Actually, he said that the Ferengi would have warp technology years before Humans, Klingons, "or even the Vulcans."
 
I had the Making of DS9 book (can't remember it's exact name) a few years ago, the premise of the book is to show how a television show was created from premise to final result - theres a discussion in the book on Gold Pressed Latinum where they mention that certain atoms/particles in Latinum have an antispin so they can't be replicated. Of course it's just a way of making it so you can't replicate Latinum.

I might still have that book - may have to dig it out - it only goes up to Season 2 IIRC.
 
I think the same Okuda&Sternbach quote might also be in the DS9 Companion book that covers all the seasons... It's hilarious! I wonder how much of the backstage thinking on treknology stems from random people asking questions, and the tech advisors grasping for the coolest-sounding answer they can think of in 2.8 seconds - and then printing that in the next Tech Manual...

Timo Saloniemi
 
^
Ha!

"Transporters? But what about Heisenberg's -"
"Heisenberg compensators."
"They're called that because they compensate for Heisenberg's problem?"
"Basically, yeah."
"And how do they work?"
"Very well."

Anyway, the how is immaterial - for some reason, latinum can't be replicated.

OhZedMasTree said:
Actually, he said that the Ferengi would have warp technology years before Humans, Klingons, "or even the Vulcans."

Same difference. It still implies Vulcans don't have warp drive in the 1940s, while according to "Carbon Creek", I think, they did.

Remember the good old days of "Metamorphosis" when we could say the good folks of Alpha Centauri hitched up the first warp drive? Memories...
 
Anyway, the how is immaterial - for some reason, latinum can't be replicated.

Only according to Sternbach and Okuda. And we know they were dead wrong about transporting of antimatter and use of phasers at warp. :)

It still implies Vulcans don't have warp drive in the 1940s, while according to "Carbon Creek", I think, they did.

"Carbon Creek" proves Vulcan warp back to 1957, to be painfully exact. :devil: But "The Andorian Incident" establishes Vulcan interstellar capabilities as several millennia old, and it would be natural to assume that these capabilities stemmed from warp drive.

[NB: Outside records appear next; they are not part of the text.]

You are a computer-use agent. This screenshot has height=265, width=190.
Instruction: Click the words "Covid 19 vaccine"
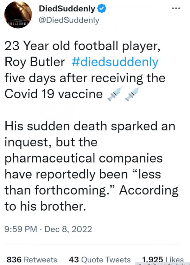tap(53, 94)
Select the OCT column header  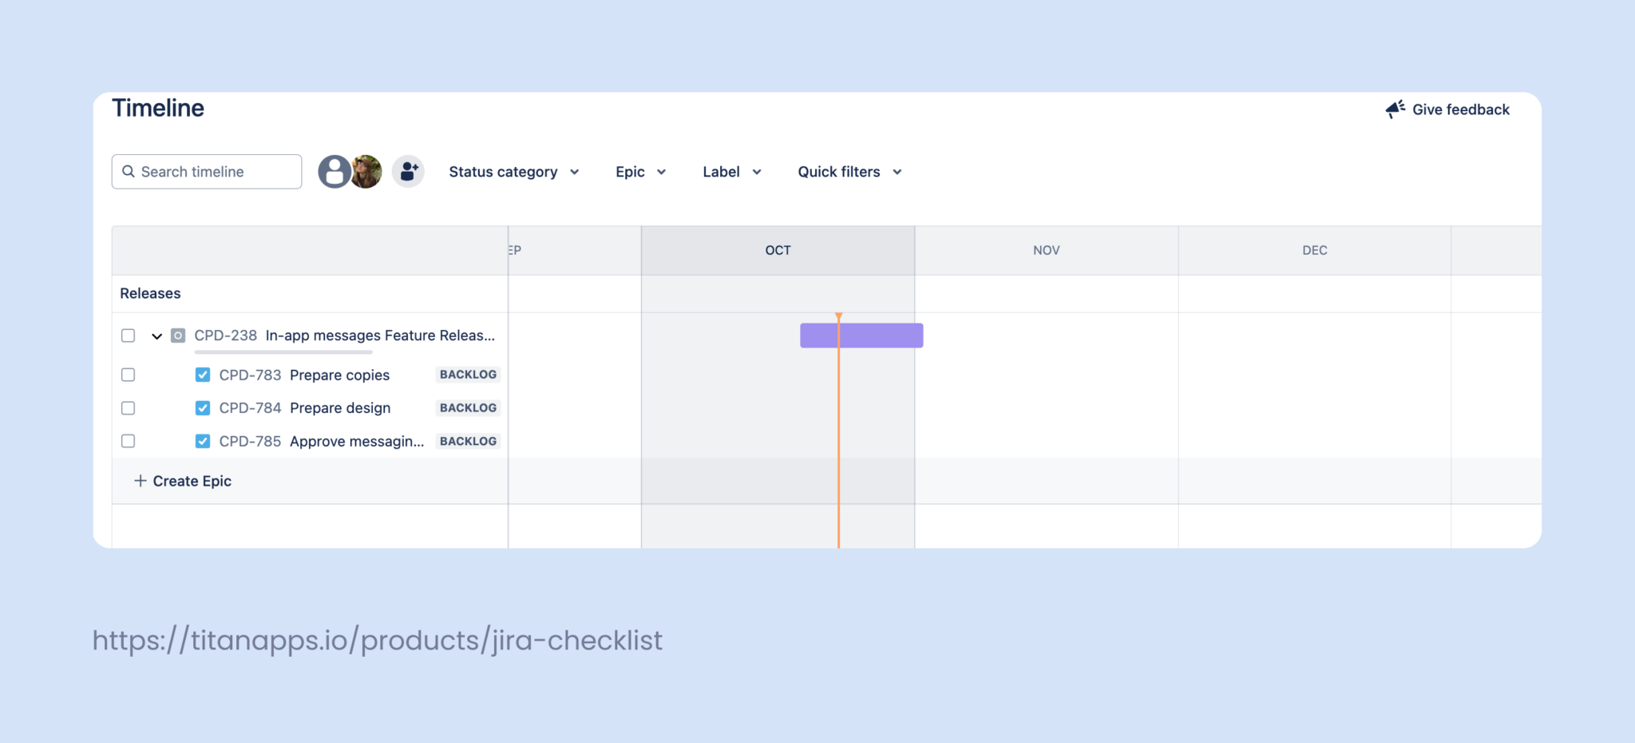point(777,249)
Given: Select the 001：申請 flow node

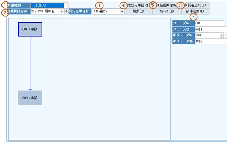Looking at the screenshot, I should 30,29.
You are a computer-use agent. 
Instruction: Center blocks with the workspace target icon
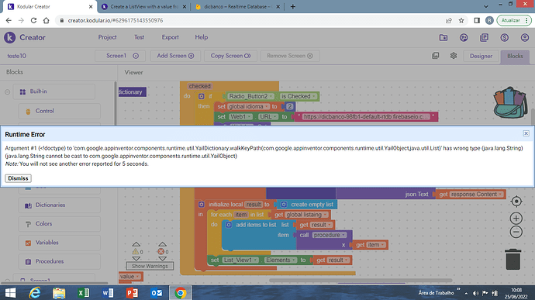click(516, 202)
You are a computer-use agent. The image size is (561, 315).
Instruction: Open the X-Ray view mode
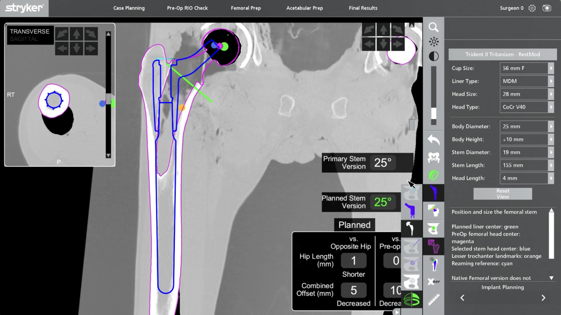433,281
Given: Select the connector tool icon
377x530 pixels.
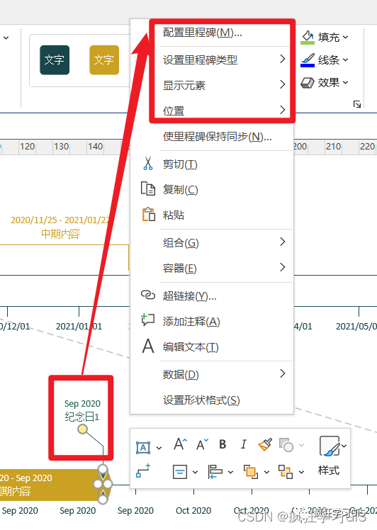Looking at the screenshot, I should coord(143,471).
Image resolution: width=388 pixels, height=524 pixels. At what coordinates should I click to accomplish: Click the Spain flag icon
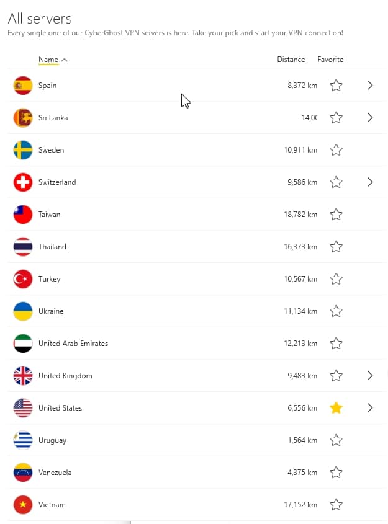pos(23,86)
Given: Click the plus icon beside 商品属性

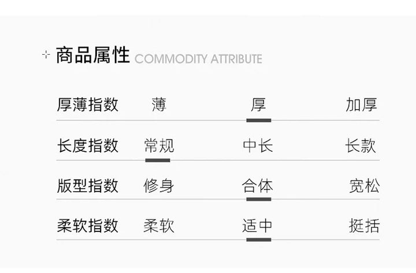Looking at the screenshot, I should point(47,57).
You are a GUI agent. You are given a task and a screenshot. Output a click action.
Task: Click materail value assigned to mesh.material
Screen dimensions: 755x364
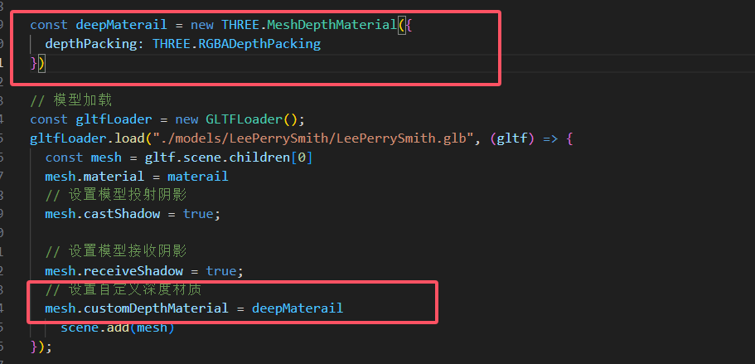(x=197, y=176)

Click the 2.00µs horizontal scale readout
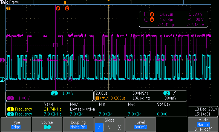click(x=101, y=93)
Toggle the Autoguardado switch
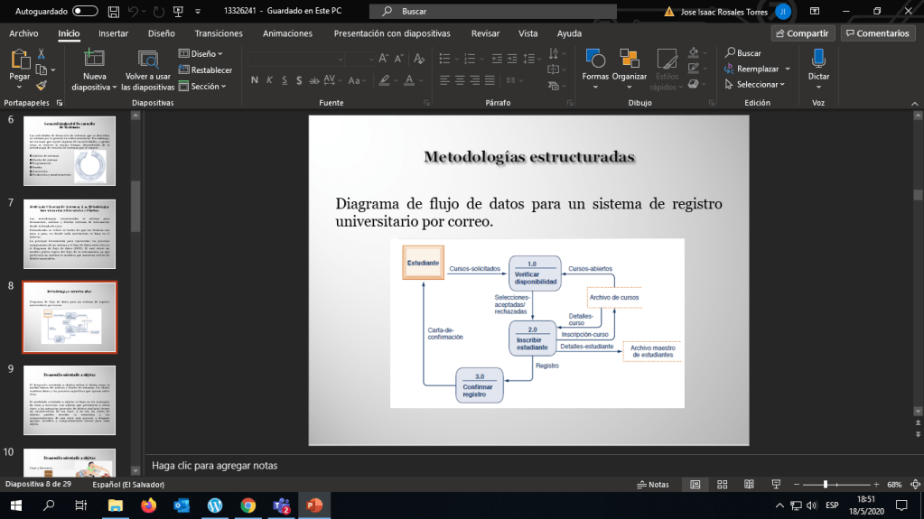The height and width of the screenshot is (519, 924). (85, 11)

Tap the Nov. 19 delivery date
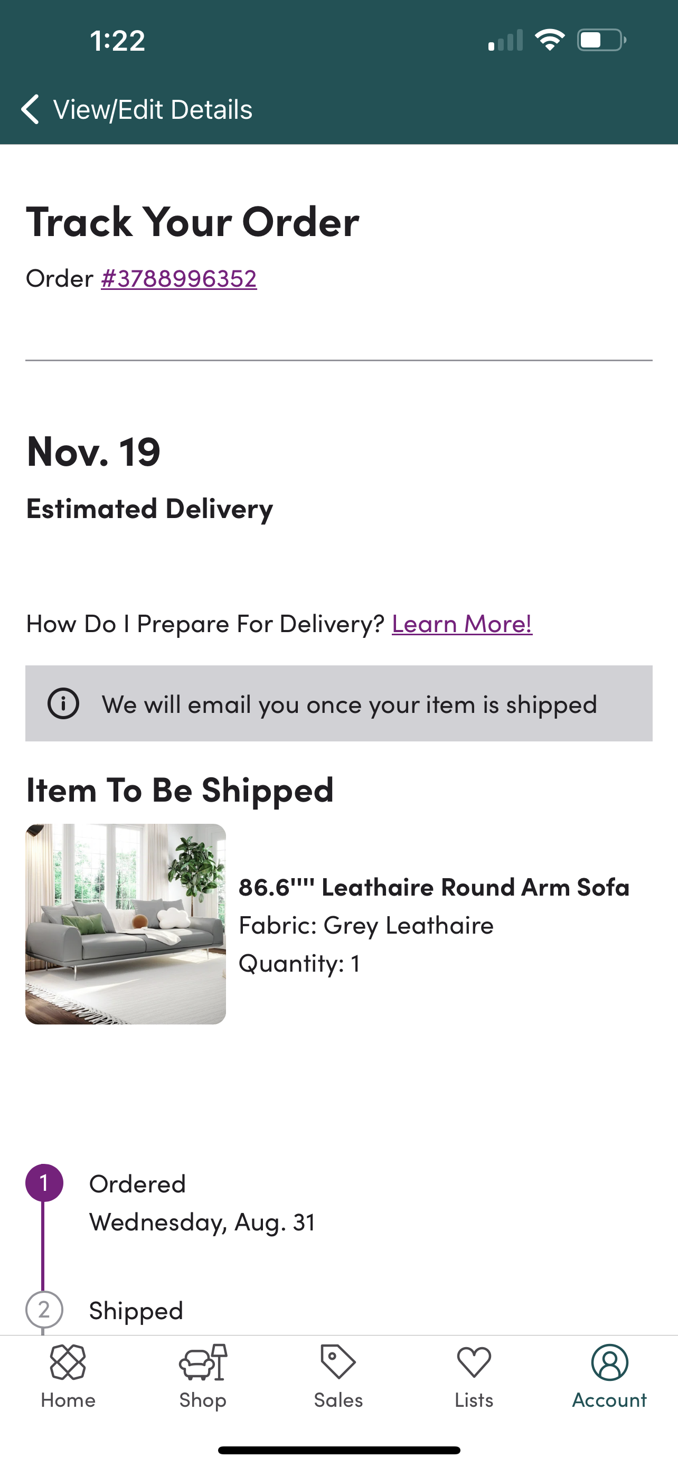(93, 451)
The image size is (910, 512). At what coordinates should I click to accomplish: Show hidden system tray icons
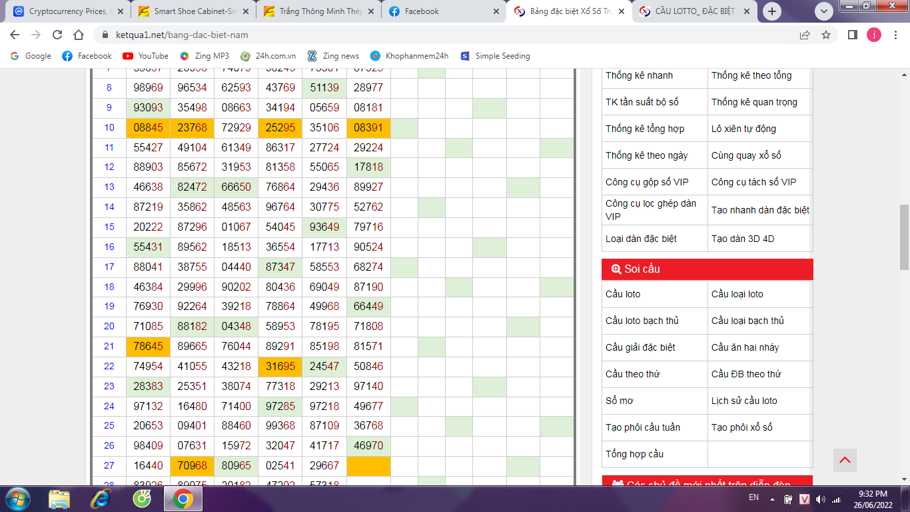point(772,499)
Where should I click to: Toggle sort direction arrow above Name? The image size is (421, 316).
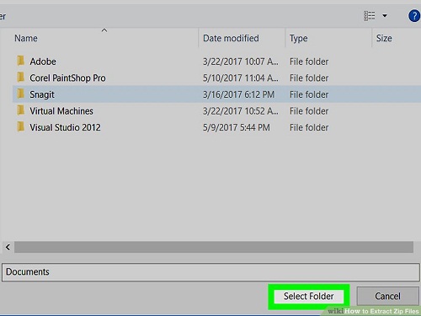click(x=104, y=30)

Remember the good old days of "Metamorphosis" when we could say the good folks of Alpha Centauri hitched up the first warp drive? Memories...

The good humans of Alpha Centauri, to be exact again. :evil:

Timo Saloniemi
 
Timo said:
Anyway, the how is immaterial - for some reason, latinum can't be replicated.

Only according to Sternbach and Okuda. And we know they were dead wrong about transporting of antimatter and use of phasers at warp. :)

Only according to them, and that "Who Mourns for Morn?" would make no sense if this wasn't the case. Sternbach and Okuda might have a nice techie answer, but either way, it's definately not replicated due to the episode's plot. :)

"Carbon Creek" proves Vulcan warp back to 1957, to be painfully exact. :devil: But "The Andorian Incident" establishes Vulcan interstellar capabilities as several millennia old, and it would be natural to assume that these capabilities stemmed from warp drive.

Hmm. In that case, I'd lean on it and say they didn't. It seems unlikely that the implicaton is Vulcans have millenia worth of warp drive. They may have had around three centuries of it, and prior to that used pre-warp engines.